DATA SUPPLIED:
"""

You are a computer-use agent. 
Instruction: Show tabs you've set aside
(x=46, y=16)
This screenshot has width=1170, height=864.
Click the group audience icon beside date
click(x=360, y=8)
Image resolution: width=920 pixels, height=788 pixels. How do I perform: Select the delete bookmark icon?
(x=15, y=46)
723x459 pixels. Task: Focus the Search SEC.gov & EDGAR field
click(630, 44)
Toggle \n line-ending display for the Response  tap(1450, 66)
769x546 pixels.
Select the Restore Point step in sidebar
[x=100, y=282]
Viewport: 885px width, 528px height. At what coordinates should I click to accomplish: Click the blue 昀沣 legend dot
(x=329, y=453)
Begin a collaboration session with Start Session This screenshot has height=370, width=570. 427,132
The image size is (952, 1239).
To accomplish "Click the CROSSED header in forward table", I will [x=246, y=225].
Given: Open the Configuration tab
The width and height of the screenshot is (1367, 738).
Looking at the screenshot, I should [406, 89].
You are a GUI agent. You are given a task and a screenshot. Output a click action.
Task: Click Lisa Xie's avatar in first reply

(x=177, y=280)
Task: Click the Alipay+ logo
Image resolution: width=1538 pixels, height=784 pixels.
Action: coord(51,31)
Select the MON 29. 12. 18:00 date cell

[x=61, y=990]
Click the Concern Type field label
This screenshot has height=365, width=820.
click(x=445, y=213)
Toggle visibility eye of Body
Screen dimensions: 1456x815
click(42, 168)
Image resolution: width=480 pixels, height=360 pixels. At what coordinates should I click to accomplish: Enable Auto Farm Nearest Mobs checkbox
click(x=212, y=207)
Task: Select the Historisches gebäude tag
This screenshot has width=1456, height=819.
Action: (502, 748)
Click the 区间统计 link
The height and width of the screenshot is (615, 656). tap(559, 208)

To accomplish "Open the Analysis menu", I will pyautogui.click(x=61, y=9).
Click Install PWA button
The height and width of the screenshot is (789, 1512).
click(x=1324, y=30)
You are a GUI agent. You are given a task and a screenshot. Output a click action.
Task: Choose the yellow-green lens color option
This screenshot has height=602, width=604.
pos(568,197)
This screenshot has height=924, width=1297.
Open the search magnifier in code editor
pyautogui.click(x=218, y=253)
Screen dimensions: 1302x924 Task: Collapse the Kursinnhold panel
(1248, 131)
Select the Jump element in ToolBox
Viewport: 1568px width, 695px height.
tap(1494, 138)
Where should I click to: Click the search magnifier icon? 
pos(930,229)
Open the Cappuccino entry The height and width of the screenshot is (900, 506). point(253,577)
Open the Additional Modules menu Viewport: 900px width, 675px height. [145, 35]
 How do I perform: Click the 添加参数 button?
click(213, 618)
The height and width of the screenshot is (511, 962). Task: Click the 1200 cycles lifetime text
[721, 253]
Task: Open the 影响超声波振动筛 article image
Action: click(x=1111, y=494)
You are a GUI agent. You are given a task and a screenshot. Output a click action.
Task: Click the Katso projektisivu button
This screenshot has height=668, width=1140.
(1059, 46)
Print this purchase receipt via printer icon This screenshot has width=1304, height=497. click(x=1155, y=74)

"""

WHAT THE EXERCISE ASKS: Return every line holding the word "menu" from the records.

EXERCISE ANSWER:
To accomplish "Open the Analysis menu", I will pyautogui.click(x=61, y=9).
Open the Additional Modules menu Viewport: 900px width, 675px height. [145, 35]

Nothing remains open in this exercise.